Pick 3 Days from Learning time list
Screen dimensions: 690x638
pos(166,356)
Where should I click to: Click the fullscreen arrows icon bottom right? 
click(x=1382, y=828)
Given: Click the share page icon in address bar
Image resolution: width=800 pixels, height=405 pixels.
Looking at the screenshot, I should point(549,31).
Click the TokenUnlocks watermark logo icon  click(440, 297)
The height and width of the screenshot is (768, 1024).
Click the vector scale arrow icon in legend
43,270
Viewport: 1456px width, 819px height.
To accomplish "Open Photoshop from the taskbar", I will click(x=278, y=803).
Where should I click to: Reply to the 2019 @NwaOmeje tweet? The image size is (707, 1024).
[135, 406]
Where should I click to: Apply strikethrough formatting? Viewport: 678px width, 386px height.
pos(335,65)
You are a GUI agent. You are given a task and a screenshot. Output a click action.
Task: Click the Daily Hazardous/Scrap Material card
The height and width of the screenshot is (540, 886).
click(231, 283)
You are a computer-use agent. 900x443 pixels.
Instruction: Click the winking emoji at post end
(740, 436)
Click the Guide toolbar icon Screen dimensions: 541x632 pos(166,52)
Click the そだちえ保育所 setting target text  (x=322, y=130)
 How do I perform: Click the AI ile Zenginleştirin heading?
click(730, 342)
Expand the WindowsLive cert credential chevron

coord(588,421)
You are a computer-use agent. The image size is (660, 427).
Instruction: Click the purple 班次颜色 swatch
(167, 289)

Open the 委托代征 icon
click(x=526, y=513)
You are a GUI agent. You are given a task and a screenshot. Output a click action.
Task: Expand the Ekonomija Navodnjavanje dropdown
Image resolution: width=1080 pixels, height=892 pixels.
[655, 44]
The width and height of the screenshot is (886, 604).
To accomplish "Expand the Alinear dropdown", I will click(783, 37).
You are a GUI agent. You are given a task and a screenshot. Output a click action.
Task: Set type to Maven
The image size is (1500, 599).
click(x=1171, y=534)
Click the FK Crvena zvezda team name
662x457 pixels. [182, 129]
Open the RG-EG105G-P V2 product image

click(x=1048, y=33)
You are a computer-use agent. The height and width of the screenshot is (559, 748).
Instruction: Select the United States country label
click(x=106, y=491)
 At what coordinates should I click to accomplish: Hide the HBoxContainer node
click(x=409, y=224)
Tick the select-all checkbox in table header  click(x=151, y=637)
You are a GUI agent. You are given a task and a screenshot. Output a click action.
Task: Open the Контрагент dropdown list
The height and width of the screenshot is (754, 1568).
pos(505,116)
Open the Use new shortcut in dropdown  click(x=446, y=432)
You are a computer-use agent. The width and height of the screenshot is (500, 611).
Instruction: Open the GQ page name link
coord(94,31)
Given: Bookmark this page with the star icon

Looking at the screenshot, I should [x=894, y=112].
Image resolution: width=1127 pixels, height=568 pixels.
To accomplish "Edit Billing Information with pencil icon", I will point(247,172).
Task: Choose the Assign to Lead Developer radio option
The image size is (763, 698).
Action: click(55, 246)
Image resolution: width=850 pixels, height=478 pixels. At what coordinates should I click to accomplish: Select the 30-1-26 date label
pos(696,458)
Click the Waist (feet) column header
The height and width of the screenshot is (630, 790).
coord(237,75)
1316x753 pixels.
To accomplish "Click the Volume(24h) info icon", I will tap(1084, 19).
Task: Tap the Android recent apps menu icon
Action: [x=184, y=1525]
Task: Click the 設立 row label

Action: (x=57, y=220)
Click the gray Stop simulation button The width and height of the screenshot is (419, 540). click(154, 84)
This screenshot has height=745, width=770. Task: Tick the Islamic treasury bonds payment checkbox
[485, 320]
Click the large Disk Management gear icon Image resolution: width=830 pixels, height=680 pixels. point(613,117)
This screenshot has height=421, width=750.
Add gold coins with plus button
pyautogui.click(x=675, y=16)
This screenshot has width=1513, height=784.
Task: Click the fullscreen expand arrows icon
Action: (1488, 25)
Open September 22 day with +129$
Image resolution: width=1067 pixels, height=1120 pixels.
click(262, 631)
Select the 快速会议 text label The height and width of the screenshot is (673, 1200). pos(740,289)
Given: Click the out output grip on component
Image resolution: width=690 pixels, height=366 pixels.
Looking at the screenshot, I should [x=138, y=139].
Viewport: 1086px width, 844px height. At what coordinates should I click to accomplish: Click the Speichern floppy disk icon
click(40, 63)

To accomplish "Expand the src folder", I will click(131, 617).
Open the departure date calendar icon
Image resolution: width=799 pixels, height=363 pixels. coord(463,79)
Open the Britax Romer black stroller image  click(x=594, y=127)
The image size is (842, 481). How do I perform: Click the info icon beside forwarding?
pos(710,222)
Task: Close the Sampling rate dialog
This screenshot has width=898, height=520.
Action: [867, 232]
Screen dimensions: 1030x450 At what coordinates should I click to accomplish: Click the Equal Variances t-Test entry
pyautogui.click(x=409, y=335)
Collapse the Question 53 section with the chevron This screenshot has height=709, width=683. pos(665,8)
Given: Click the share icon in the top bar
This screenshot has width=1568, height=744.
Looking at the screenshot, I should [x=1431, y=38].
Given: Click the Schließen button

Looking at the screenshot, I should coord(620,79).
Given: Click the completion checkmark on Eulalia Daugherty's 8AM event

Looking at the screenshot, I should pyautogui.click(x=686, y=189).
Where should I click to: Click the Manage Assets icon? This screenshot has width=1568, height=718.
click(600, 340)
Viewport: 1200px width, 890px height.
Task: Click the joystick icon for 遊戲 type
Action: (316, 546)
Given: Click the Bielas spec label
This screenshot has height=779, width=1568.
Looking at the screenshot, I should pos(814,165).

» **WHAT YOU ARE ASKED TO DO**:
Copy all of these lines above word for word.

» **THE SOLUTION**:
Pick 3 Days from Learning time list
Screen dimensions: 690x638
pos(166,356)
Where should I click to: Click the fullscreen arrows icon bottom right? 
click(x=1382, y=828)
Given: Click the share page icon in address bar
Image resolution: width=800 pixels, height=405 pixels.
Looking at the screenshot, I should point(549,31).
Click the TokenUnlocks watermark logo icon  click(440, 297)
The height and width of the screenshot is (768, 1024).
Click the vector scale arrow icon in legend
43,270
Viewport: 1456px width, 819px height.
To accomplish "Open Photoshop from the taskbar", I will click(x=278, y=803).
Where should I click to: Reply to the 2019 @NwaOmeje tweet? The image size is (707, 1024).
[135, 406]
Where should I click to: Apply strikethrough formatting? Viewport: 678px width, 386px height.
pos(335,65)
You are a GUI agent. You are given a task and a screenshot. Output a click action.
Task: Click the Daily Hazardous/Scrap Material card
The height and width of the screenshot is (540, 886).
click(231, 283)
You are a computer-use agent. 900x443 pixels.
Instruction: Click the winking emoji at post end
(740, 436)
Click the Guide toolbar icon Screen dimensions: 541x632 pos(166,52)
Click the そだちえ保育所 setting target text  (x=322, y=130)
 How do I perform: Click the AI ile Zenginleştirin heading?
click(730, 342)
Expand the WindowsLive cert credential chevron

coord(588,421)
You are a computer-use agent. The image size is (660, 427).
Instruction: Click the purple 班次颜色 swatch
(167, 289)

Open the 委托代征 icon
click(x=526, y=513)
You are a GUI agent. You are given a task and a screenshot. Output a click action.
Task: Expand the Ekonomija Navodnjavanje dropdown
Image resolution: width=1080 pixels, height=892 pixels.
[655, 44]
The width and height of the screenshot is (886, 604).
To accomplish "Expand the Alinear dropdown", I will click(783, 37).
You are a GUI agent. You are given a task and a screenshot. Output a click action.
Task: Set type to Maven
The image size is (1500, 599).
click(x=1171, y=534)
Click the FK Crvena zvezda team name
662x457 pixels. [182, 129]
Open the RG-EG105G-P V2 product image

click(x=1048, y=33)
You are a computer-use agent. The height and width of the screenshot is (559, 748).
Instruction: Select the United States country label
click(x=106, y=491)
 At what coordinates should I click to accomplish: Hide the HBoxContainer node
click(x=409, y=224)
Tick the select-all checkbox in table header  click(x=151, y=637)
You are a GUI agent. You are given a task and a screenshot. Output a click action.
Task: Open the Контрагент dropdown list
The height and width of the screenshot is (754, 1568).
pos(505,116)
Open the Use new shortcut in dropdown  click(x=446, y=432)
You are a computer-use agent. The width and height of the screenshot is (500, 611).
Instruction: Open the GQ page name link
coord(94,31)
Given: Bookmark this page with the star icon

Looking at the screenshot, I should [x=894, y=112].
Image resolution: width=1127 pixels, height=568 pixels.
To accomplish "Edit Billing Information with pencil icon", I will point(247,172).
Task: Choose the Assign to Lead Developer radio option
The image size is (763, 698).
Action: click(55, 246)
Image resolution: width=850 pixels, height=478 pixels. At what coordinates should I click to accomplish: Select the 30-1-26 date label
pos(696,458)
Click the Waist (feet) column header
The height and width of the screenshot is (630, 790).
coord(237,75)
1316x753 pixels.
To accomplish "Click the Volume(24h) info icon", I will tap(1084, 19).
Task: Tap the Android recent apps menu icon
Action: [x=184, y=1525]
Task: Click the 設立 row label

Action: (x=57, y=220)
Click the gray Stop simulation button The width and height of the screenshot is (419, 540). click(154, 84)
This screenshot has height=745, width=770. Task: Tick the Islamic treasury bonds payment checkbox
[485, 320]
Click the large Disk Management gear icon Image resolution: width=830 pixels, height=680 pixels. point(613,117)
This screenshot has height=421, width=750.
Add gold coins with plus button
pyautogui.click(x=675, y=16)
This screenshot has width=1513, height=784.
Task: Click the fullscreen expand arrows icon
Action: (1488, 25)
Open September 22 day with +129$
Image resolution: width=1067 pixels, height=1120 pixels.
click(262, 631)
Select the 快速会议 text label The height and width of the screenshot is (673, 1200). pos(740,289)
Given: Click the out output grip on component
Image resolution: width=690 pixels, height=366 pixels.
Looking at the screenshot, I should [x=138, y=139].
Viewport: 1086px width, 844px height. At what coordinates should I click to accomplish: Click the Speichern floppy disk icon
click(40, 63)

To accomplish "Expand the src folder", I will click(131, 617).
Open the departure date calendar icon
Image resolution: width=799 pixels, height=363 pixels. coord(463,79)
Open the Britax Romer black stroller image  click(x=594, y=127)
The image size is (842, 481). How do I perform: Click the info icon beside forwarding?
pos(710,222)
Task: Close the Sampling rate dialog
This screenshot has width=898, height=520.
Action: [867, 232]
Screen dimensions: 1030x450 At what coordinates should I click to accomplish: Click the Equal Variances t-Test entry
pyautogui.click(x=409, y=335)
Collapse the Question 53 section with the chevron This screenshot has height=709, width=683. pos(665,8)
Given: Click the share icon in the top bar
This screenshot has width=1568, height=744.
Looking at the screenshot, I should [x=1431, y=38].
Given: Click the Schließen button

Looking at the screenshot, I should coord(620,79).
Given: Click the completion checkmark on Eulalia Daugherty's 8AM event

Looking at the screenshot, I should pyautogui.click(x=686, y=189).
Where should I click to: Click the Manage Assets icon? This screenshot has width=1568, height=718.
click(600, 340)
Viewport: 1200px width, 890px height.
Task: Click the joystick icon for 遊戲 type
Action: (316, 546)
Given: Click the Bielas spec label
This screenshot has height=779, width=1568.
Looking at the screenshot, I should pos(814,165).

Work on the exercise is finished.